Across the data below, count every line where the string "Partager" appears. Answer with the number alone.

━━━━━ DATA RECORDS

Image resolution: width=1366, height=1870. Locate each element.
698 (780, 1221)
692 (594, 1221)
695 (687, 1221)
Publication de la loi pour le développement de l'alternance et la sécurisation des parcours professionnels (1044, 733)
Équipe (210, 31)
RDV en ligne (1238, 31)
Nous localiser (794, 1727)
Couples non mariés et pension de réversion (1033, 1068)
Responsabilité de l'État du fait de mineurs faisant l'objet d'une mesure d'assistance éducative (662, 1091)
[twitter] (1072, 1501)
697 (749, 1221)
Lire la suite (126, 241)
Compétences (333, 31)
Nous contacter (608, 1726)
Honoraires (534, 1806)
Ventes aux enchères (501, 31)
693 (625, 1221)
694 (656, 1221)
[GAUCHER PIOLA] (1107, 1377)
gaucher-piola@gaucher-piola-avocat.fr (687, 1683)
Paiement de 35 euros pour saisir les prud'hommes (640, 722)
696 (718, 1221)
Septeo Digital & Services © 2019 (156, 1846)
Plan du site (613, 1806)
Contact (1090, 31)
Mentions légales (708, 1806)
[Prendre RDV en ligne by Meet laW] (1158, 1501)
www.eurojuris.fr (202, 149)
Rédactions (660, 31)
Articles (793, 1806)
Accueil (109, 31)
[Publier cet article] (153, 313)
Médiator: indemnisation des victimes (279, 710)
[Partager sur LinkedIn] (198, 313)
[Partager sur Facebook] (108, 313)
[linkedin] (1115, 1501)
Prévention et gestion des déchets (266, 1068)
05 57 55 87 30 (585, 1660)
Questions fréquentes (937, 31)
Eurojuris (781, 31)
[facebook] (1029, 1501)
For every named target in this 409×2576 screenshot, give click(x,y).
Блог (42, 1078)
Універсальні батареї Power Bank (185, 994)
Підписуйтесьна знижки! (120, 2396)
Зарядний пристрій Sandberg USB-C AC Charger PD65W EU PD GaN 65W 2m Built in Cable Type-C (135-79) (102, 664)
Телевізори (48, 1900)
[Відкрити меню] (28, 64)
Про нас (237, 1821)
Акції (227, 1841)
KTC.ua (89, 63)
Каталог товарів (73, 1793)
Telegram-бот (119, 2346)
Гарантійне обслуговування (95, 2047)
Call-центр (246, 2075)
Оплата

━━━━━━━━━━

WRITTEN SOLUTION » 2